PROVIDED DATA:
* * * * *

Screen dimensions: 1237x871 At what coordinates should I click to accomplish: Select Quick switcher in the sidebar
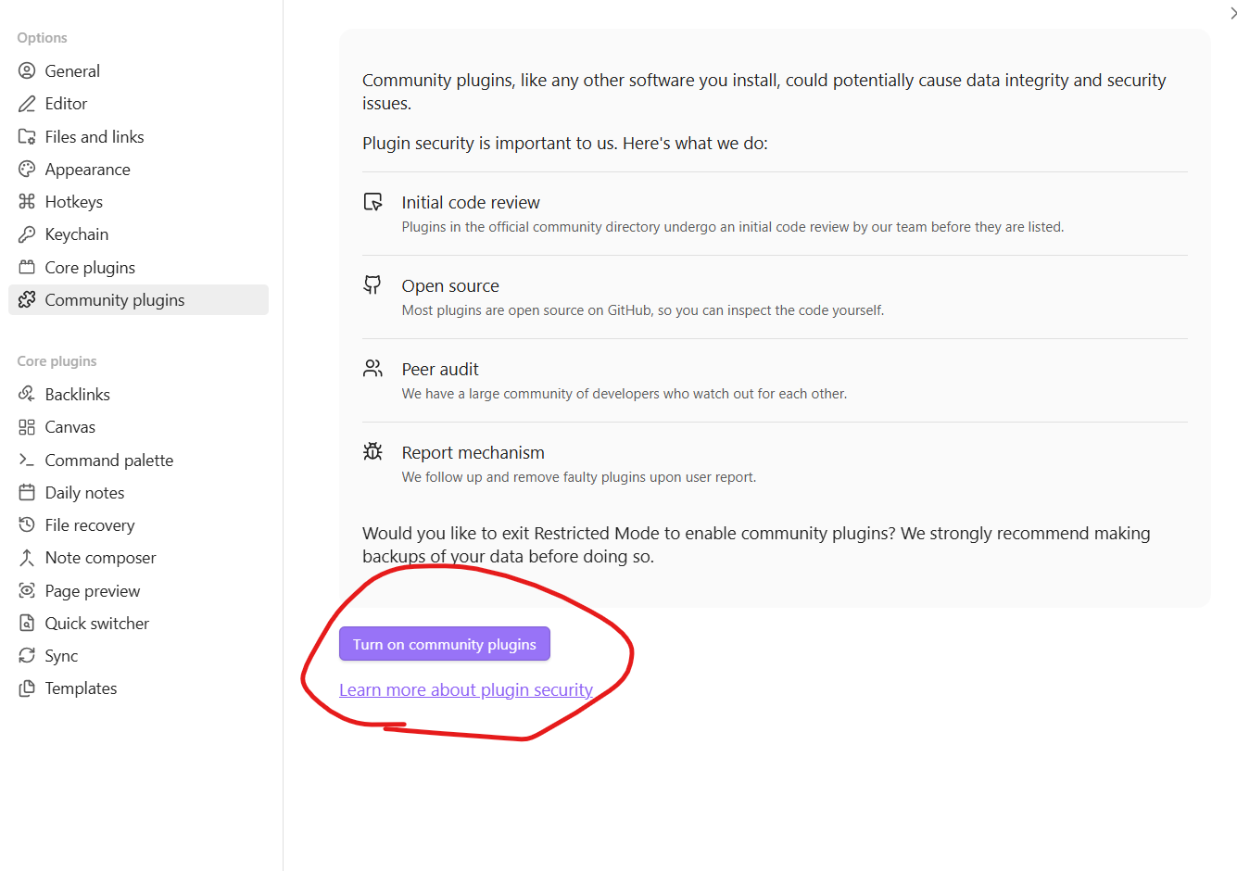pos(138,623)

* * * * *

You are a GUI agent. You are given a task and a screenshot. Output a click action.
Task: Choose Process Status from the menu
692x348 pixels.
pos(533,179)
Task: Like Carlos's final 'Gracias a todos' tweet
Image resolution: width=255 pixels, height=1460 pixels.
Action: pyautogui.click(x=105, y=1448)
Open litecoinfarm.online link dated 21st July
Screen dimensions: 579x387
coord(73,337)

* * * * *

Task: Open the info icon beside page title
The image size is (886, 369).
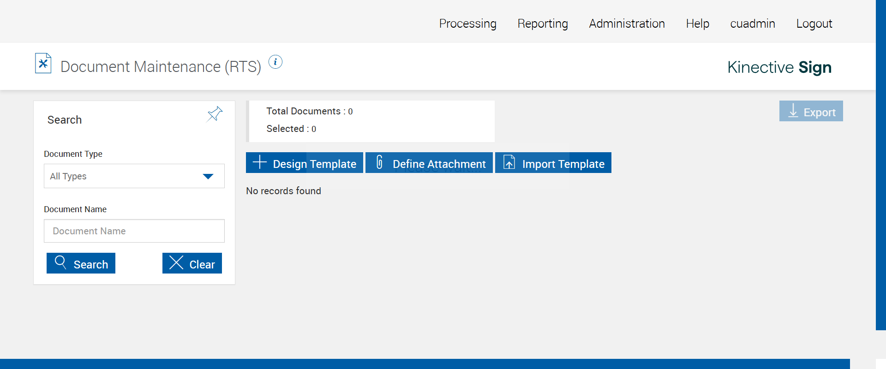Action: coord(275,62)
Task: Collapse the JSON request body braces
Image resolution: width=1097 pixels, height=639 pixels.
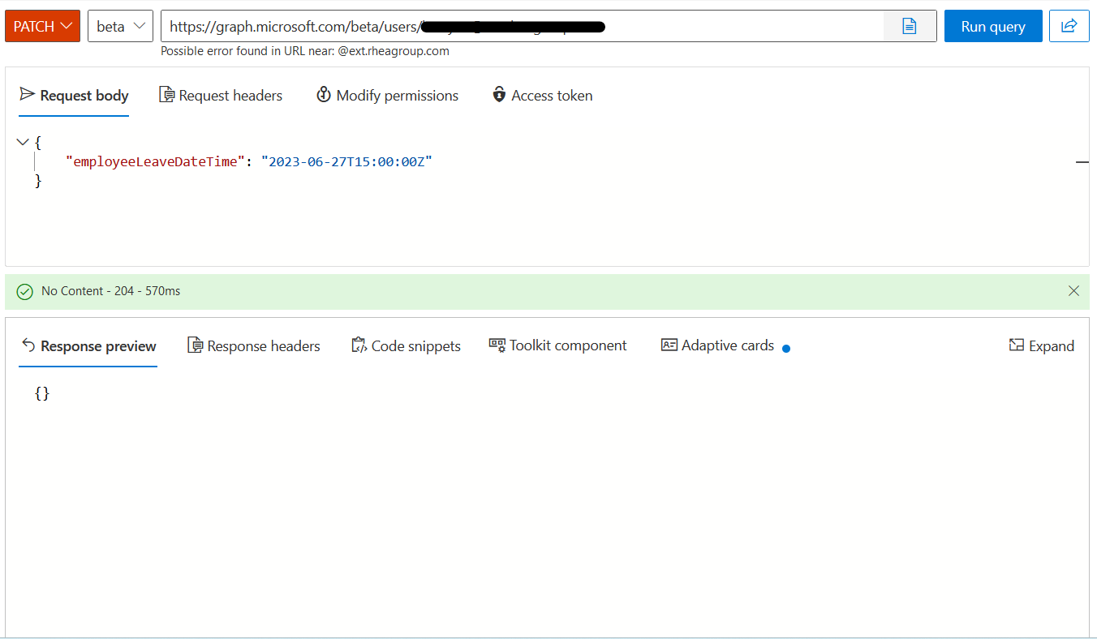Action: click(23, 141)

* * * * *

Starting from the data above, filter for lines with "Open" and copy each one.

Open litecoinfarm.online link dated 21st July
Task: Open the info icon beside page title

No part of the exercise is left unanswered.